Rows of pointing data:
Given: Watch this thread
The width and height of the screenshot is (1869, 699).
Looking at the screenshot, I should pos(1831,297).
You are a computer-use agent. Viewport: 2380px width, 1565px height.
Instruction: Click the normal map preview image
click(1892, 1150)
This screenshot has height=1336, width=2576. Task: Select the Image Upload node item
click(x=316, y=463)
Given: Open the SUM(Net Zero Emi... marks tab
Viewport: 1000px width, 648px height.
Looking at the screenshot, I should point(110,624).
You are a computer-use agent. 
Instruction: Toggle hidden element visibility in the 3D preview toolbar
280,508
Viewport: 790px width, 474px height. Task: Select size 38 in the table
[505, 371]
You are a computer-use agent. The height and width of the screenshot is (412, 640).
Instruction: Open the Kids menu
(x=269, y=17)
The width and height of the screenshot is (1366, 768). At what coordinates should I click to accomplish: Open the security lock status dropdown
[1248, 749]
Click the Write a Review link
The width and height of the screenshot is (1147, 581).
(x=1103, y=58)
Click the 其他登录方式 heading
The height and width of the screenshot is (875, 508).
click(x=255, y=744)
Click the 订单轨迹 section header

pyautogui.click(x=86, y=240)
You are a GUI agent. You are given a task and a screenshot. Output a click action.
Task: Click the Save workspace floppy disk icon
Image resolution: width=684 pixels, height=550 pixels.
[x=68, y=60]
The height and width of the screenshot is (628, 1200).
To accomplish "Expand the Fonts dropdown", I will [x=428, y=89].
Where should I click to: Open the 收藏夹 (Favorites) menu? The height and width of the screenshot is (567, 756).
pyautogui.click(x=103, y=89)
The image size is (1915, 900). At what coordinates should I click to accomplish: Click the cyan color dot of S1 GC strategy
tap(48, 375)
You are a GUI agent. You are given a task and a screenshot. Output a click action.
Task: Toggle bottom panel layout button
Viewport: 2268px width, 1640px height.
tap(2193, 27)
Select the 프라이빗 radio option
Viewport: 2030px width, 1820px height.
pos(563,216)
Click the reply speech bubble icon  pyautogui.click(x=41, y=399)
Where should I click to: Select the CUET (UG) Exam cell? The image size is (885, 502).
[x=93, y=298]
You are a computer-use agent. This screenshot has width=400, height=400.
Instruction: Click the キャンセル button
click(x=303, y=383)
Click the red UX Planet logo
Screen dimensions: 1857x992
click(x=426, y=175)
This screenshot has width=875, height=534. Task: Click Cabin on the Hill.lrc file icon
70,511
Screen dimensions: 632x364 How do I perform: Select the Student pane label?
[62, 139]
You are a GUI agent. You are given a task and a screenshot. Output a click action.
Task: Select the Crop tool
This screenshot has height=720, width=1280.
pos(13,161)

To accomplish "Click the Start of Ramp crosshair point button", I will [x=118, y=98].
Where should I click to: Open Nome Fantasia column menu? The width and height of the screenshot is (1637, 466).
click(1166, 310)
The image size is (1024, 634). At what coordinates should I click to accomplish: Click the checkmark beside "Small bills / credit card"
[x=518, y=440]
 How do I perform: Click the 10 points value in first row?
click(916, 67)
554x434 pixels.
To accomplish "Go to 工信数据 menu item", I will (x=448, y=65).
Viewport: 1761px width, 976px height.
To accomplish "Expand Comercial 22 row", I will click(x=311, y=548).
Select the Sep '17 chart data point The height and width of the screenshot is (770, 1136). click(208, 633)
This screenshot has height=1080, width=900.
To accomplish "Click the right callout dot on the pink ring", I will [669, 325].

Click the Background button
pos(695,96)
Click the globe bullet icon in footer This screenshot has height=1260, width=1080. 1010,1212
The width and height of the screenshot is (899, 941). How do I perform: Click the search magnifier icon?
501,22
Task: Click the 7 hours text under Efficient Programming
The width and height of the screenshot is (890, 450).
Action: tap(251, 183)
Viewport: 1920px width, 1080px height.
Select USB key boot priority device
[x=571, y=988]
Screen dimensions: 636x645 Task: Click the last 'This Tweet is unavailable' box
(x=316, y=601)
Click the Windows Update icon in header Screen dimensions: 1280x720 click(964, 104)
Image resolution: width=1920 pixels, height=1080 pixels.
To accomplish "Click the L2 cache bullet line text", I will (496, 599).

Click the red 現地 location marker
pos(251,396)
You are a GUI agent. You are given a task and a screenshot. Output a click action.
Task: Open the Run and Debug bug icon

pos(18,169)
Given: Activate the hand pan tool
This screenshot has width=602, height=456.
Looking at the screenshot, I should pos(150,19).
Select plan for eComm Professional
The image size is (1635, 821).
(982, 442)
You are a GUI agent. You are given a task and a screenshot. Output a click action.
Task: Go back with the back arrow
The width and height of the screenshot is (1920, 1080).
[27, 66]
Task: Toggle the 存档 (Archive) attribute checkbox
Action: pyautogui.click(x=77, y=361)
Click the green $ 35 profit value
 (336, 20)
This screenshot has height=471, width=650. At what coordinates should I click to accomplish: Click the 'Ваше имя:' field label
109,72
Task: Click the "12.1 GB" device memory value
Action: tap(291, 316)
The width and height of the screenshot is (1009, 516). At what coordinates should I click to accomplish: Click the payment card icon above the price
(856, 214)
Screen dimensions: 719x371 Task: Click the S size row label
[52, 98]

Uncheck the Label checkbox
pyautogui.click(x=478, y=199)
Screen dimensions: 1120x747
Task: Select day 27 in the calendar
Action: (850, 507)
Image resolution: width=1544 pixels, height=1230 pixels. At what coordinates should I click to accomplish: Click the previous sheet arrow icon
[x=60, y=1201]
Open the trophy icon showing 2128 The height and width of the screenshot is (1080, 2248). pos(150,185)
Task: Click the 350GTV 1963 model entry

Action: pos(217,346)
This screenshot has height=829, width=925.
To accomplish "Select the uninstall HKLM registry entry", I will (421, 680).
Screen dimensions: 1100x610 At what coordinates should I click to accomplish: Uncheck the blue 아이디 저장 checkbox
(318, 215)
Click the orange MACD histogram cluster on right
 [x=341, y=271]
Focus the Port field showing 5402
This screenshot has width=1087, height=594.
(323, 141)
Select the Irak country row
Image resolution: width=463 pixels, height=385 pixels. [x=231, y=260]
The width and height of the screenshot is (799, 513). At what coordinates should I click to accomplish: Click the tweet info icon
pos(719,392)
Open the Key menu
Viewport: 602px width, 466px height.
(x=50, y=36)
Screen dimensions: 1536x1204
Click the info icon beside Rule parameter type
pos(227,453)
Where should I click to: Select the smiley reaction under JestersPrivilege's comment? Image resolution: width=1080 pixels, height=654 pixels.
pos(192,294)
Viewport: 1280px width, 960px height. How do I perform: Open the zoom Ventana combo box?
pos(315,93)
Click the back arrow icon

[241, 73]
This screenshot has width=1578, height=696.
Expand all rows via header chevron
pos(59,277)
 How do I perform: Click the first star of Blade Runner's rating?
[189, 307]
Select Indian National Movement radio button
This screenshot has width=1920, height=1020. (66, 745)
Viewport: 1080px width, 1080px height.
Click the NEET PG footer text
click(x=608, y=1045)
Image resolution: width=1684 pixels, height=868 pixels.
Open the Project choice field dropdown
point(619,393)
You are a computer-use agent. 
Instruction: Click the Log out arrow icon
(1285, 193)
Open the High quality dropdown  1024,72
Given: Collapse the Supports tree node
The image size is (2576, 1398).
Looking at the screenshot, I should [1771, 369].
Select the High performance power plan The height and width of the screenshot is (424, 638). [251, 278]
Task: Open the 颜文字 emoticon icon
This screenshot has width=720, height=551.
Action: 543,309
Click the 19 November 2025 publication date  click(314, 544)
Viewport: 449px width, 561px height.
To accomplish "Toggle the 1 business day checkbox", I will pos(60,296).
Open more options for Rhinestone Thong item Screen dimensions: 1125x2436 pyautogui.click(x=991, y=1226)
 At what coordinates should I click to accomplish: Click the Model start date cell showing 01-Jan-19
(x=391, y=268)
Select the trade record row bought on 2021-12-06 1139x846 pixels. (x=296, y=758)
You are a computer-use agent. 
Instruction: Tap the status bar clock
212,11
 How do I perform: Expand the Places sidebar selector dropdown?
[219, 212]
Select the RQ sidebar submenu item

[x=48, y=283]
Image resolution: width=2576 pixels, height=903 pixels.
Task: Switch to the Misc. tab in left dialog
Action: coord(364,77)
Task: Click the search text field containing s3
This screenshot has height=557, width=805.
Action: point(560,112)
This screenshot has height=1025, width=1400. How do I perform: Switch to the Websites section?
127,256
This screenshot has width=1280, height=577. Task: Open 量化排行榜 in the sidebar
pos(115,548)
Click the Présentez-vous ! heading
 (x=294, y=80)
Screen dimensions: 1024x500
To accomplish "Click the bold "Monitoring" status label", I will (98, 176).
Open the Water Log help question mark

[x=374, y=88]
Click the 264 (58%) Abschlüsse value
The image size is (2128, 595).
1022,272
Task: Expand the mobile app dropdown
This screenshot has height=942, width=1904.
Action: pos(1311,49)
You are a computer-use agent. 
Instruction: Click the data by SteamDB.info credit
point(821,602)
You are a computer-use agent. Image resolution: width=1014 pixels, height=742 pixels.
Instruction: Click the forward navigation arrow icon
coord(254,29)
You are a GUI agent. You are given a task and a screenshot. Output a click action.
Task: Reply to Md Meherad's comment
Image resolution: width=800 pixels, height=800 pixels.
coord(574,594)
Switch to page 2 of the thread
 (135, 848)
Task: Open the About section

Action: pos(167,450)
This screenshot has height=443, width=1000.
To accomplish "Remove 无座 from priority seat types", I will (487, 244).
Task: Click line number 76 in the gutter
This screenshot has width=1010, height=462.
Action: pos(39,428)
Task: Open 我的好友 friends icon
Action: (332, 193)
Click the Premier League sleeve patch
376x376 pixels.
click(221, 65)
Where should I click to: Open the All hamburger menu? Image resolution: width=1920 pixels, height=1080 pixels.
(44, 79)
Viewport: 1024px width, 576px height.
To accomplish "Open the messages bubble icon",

▶ _GOAL_: Write out the material exactly from its first line down through the line containing "click(x=316, y=463)", with both of those lines included.

▶ _WRITTEN SOLUTION_:
Given: Watch this thread
The width and height of the screenshot is (1869, 699).
Looking at the screenshot, I should pos(1831,297).
You are a computer-use agent. Viewport: 2380px width, 1565px height.
Instruction: Click the normal map preview image
click(1892, 1150)
This screenshot has height=1336, width=2576. Task: Select the Image Upload node item
click(x=316, y=463)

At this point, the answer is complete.